The Company’s investment policy is to acquire commercially viable healthcare assets and to only consider investment opportunities in South Africa. Investments may be by way of:
- purchasing quoted and unquoted shares in appropriate companies;
- outright acquisition;
- by the acquisition of assets, including the intellectual property of a relevant business; and
- by entering into partnerships, joint venture arrangements or co-investments.
Although limited to South Africa, RH Bophelo will seek investment opportunities through strategic partnerships that will provide a reliable entry to the rest of the continent. Although limited to acquisitions that are cash flow positive or within 12 months to cash positive, RH Bophelo will seek investment opportunities through partnership with other funds, sponsoring innovative solutions that can make capital available in order to responsibly participate in new infrastructure.
The Company may co-invest with other Funds and may invest solely if appropriate and the RH Bophelo’s investment criteria are met. We may acquire the whole or part of a project or company (private or listed) and such investments may constitute a minority or majority stake in the company, or project in question.
RH Bophelo may be either an active or passive investor depending on the nature of the individual investments. The Company will assess each opportunity on its merits and, whilst the following are not prescriptive, the Company will apply two guiding principles as part of its decision-making process (majority versus minority):
- Majority stakes will be acquired for turnaround opportunities
and/or where the Company believes that it will have to
discharge a management company such as AHC, in the
management of the acquired entity. RH Bophelo will seek
synergies that reduce costs and drive efficiencies to deliver
growth and drive earnings. - Minority stakes will be acquired for opportunities in which the
Company is satisfied with the existing management team’s
competence and ability to drive growth, as well as deliver value.
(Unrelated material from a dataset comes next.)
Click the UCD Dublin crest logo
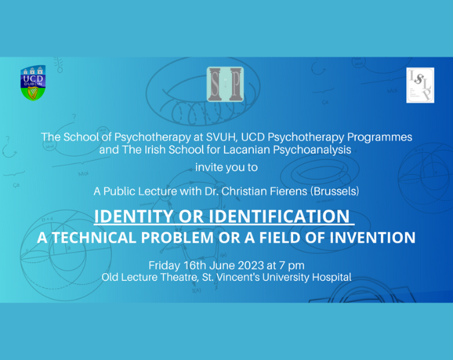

RH Bophelo may offer new ‘A’ Ordinary Shares by way of consideration, as well as cash in making investments. The Company may, in appropriate circumstances, issue debt securities or otherwise borrow money to complete an investment.
The Company will actively manage the investment life cycle of investee companies to maximise the financial returns through appropriate exit mechanisms at maturity of investments. To the extent that debt investments are used by the Company, it is envisaged that these will mostly be self liquidating through the repayment of capital, whilst equity investments will be realised at full market value through sale.
In the case of investee companies with strong positive cash flow, active growth strategies will be pursued, or alternatively, high dividend distributions in order to create annuity type income. In exceptional cases, equity realisation may be by way of initial public offerings and listing of shares on the JSE. In addition to the use of its own resources, the Company will employ external financing as a source of capital. The Company will use borrowings to advance cash flows in order to increase overall returns. The Board will adopt policies from time to time to set limits on the Company’s borrowings. Interest rate movement risk will be mitigated by using inflation-linked rate loans or other hedging instruments. The implementation of such policies and the use of such instruments largely serve to make interest on borrowings a known and controlled expense.
The Company will use borrowings to fund acquisitions on a caseby-case basis, and only where it is satisfied that the overall yield from a particular prospective acquisition is or will be greater than the cost of the borrowing required for that particular acquisition, or when the leveraging produces enhanced returns.
Acquisition Criteria
The targeted investments should meet the following criteria:
Consistent value orientation
The Company will actively seek out investments whereby the intrinsic value (such as replacement costs of the assets employed) and/or conservative market value is sufficiently higher than the transaction value of the securities being acquired.
Discounted price for controllable growth
Many of the Company’s equity investments will be in well-run companies primarily in need of a financing partner to pursue earnings growth initiatives, facilitate a recapitalisation, or avoid/solve current or impending balance sheet issues.
Motivated sellers
The Company will not be an active participant in traditional merger and acquisition auction processes. Rather, the firm will focus on a proactive sourcing process that seeks motivated sellers who are actively searching for, and in need of, a strategic financing partner.
Holistic, team-based approach
The Company will utilise a holistic, team-based approach pillared on a consistent investment process.
Control vs. passive investment
We take control of an entity if we believe that we can do a better job of managing and driving efficiencies. We take minority stakes when we are satisfied with existing management and they require only strategic and financial inputs.
Time horizon
Most participants in the corporate financing markets underwrite investments with a targeted duration of three to five years. Investors in the Company can access liquidity at any moment.
The Company offers management teams and investment partners of a differentiated view on time with potential holding periods beyond five years.